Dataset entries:
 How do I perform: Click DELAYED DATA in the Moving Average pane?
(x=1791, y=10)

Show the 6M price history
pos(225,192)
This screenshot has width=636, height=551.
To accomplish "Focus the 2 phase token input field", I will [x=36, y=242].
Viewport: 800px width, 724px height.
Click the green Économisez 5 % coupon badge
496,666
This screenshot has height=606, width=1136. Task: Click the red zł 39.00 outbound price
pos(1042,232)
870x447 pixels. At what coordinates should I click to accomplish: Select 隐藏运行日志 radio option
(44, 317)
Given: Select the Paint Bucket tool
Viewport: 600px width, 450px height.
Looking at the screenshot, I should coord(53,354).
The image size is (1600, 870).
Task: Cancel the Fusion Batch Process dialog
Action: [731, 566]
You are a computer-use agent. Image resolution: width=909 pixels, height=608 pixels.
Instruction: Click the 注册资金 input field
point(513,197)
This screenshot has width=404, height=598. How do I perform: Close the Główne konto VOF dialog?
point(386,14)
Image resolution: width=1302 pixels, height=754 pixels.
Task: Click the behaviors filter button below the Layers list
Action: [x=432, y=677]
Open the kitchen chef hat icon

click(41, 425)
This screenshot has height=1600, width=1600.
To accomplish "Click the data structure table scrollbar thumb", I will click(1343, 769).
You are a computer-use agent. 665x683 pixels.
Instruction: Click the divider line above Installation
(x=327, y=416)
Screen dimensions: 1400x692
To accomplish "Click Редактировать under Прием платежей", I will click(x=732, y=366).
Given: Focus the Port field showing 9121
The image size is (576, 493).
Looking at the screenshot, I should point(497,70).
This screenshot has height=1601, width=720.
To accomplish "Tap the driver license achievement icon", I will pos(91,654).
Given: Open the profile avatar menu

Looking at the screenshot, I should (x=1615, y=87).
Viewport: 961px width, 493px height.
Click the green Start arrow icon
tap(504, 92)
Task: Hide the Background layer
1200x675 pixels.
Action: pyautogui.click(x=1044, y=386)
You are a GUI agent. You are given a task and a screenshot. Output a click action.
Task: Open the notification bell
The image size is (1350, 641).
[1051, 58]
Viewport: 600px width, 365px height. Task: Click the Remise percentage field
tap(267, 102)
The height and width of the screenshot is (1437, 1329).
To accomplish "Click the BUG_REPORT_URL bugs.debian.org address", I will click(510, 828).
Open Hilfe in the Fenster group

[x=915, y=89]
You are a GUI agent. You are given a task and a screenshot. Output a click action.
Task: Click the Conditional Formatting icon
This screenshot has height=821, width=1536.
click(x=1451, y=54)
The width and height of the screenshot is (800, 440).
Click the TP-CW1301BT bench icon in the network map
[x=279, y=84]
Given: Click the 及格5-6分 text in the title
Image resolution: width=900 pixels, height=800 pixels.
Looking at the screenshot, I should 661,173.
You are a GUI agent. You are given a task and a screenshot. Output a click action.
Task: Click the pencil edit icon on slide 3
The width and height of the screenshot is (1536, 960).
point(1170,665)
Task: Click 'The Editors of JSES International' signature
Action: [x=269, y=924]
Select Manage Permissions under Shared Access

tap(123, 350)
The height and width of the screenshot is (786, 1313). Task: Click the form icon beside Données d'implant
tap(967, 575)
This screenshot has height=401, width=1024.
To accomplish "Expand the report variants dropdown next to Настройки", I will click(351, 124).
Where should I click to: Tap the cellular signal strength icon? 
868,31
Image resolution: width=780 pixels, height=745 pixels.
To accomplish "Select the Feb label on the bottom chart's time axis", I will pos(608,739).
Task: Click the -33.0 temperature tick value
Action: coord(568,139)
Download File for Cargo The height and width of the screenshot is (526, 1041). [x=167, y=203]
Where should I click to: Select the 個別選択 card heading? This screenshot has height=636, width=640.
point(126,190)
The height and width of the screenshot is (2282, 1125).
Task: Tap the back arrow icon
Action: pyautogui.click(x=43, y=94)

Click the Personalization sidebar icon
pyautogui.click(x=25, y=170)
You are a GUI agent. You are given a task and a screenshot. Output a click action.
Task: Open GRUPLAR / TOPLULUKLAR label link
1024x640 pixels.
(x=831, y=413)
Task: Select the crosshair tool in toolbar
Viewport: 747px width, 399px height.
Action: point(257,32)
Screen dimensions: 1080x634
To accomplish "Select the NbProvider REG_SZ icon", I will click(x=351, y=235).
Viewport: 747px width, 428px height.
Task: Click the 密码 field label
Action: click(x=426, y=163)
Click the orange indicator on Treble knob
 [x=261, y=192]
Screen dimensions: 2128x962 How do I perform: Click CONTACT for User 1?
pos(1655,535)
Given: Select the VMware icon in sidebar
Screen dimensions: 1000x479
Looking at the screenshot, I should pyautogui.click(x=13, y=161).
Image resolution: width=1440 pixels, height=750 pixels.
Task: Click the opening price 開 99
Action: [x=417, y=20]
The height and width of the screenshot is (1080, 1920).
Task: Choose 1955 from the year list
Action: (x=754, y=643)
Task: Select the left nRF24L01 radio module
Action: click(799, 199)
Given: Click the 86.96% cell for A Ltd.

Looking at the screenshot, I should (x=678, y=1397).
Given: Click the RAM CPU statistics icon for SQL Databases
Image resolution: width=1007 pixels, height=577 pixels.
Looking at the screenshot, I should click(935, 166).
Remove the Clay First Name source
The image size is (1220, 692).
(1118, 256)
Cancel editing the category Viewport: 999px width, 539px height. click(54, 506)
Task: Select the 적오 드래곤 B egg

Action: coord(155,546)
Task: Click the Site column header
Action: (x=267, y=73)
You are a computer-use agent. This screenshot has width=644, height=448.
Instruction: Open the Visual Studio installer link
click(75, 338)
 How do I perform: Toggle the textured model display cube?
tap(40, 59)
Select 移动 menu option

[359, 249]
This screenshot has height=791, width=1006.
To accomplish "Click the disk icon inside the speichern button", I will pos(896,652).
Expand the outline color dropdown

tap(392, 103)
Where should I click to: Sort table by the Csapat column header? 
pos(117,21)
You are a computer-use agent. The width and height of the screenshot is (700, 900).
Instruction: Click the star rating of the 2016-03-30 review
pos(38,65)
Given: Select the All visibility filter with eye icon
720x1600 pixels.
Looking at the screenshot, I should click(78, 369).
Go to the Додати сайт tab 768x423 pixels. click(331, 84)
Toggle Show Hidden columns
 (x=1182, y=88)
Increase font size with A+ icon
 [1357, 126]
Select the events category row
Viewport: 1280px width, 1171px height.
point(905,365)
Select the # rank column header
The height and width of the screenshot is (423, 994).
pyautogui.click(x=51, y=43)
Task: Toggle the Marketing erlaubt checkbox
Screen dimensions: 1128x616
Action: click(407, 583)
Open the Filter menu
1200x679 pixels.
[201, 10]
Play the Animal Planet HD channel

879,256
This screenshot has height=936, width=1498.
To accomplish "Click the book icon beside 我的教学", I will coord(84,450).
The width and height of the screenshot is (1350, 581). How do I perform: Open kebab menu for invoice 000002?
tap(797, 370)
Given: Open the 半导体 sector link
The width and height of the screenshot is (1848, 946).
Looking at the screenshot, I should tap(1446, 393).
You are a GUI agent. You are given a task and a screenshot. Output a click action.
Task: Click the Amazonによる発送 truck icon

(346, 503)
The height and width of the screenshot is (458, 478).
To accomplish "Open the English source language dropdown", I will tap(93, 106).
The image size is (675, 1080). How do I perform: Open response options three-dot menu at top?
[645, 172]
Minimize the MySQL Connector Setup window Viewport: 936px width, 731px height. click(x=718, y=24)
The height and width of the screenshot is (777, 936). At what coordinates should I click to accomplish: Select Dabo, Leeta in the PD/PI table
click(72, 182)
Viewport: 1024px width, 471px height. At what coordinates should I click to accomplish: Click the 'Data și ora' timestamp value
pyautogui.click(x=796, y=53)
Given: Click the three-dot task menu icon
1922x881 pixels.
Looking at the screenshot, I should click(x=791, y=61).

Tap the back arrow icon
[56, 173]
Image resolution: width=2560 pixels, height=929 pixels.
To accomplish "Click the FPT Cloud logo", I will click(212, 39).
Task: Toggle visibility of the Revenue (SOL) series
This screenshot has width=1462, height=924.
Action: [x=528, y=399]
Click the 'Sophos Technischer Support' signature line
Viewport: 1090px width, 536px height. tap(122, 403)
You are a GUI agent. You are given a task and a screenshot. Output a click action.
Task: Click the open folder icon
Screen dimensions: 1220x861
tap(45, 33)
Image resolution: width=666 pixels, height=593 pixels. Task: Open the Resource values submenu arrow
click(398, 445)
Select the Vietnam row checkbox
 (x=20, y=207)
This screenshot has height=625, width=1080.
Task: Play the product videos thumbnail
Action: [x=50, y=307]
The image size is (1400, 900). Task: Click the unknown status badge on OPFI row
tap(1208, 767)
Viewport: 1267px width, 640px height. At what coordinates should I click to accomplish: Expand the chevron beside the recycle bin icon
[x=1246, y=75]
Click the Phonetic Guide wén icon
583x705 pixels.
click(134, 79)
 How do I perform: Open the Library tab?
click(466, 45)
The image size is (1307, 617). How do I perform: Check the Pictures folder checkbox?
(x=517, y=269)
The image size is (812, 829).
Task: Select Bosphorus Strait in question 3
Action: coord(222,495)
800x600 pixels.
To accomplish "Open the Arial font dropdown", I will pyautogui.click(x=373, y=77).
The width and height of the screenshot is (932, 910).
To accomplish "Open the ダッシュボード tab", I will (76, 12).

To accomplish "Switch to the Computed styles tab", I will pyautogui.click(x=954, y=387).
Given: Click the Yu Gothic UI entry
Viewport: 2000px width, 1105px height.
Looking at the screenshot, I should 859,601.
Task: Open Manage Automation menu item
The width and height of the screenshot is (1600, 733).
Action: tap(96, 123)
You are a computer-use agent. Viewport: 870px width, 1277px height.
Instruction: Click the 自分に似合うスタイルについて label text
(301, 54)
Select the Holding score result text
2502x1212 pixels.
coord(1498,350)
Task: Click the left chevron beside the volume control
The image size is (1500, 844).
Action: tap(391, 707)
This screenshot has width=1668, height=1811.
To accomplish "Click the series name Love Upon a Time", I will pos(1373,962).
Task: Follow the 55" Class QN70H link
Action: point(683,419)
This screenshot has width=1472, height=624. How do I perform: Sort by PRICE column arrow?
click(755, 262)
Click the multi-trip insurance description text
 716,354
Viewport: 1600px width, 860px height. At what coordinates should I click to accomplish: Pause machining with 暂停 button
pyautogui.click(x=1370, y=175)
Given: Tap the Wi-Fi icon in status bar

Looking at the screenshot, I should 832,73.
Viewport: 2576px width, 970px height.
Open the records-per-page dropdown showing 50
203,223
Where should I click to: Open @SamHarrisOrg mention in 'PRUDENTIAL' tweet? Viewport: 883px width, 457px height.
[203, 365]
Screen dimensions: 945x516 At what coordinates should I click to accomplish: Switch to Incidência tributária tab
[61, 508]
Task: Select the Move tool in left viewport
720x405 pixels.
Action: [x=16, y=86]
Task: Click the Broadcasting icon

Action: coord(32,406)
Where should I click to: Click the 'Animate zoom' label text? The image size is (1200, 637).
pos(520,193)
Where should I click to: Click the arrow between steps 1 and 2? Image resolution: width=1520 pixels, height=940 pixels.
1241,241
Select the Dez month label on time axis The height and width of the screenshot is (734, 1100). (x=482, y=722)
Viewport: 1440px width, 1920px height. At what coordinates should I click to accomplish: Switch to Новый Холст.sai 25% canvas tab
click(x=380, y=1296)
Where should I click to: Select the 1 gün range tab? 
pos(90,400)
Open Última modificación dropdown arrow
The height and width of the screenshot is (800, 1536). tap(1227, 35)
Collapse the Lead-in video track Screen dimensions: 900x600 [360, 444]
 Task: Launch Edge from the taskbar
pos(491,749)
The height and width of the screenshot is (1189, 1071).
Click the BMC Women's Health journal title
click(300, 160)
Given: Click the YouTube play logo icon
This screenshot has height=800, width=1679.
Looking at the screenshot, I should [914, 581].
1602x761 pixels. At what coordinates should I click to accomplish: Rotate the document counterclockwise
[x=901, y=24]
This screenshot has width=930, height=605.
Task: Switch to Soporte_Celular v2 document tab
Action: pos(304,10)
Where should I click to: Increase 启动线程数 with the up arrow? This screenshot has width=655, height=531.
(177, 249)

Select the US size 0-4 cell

What this task involves: Every line from the line containing "Task: Open GRUPLAR / TOPLULUKLAR label link" through the line containing "Given: Click the RAM" in the records above must be retyped exactly. Leave out the rest.

Response to this task:
Task: Open GRUPLAR / TOPLULUKLAR label link
1024x640 pixels.
(x=831, y=413)
Task: Select the crosshair tool in toolbar
Viewport: 747px width, 399px height.
Action: point(257,32)
Screen dimensions: 1080x634
To accomplish "Select the NbProvider REG_SZ icon", I will click(x=351, y=235).
Viewport: 747px width, 428px height.
Task: Click the 密码 field label
Action: click(x=426, y=163)
Click the orange indicator on Treble knob
 [x=261, y=192]
Screen dimensions: 2128x962 How do I perform: Click CONTACT for User 1?
pos(1655,535)
Given: Select the VMware icon in sidebar
Screen dimensions: 1000x479
Looking at the screenshot, I should pyautogui.click(x=13, y=161).
Image resolution: width=1440 pixels, height=750 pixels.
Task: Click the opening price 開 99
Action: [x=417, y=20]
The height and width of the screenshot is (1080, 1920).
Task: Choose 1955 from the year list
Action: (x=754, y=643)
Task: Select the left nRF24L01 radio module
Action: click(799, 199)
Given: Click the 86.96% cell for A Ltd.

Looking at the screenshot, I should (x=678, y=1397).
Given: Click the RAM CPU statistics icon for SQL Databases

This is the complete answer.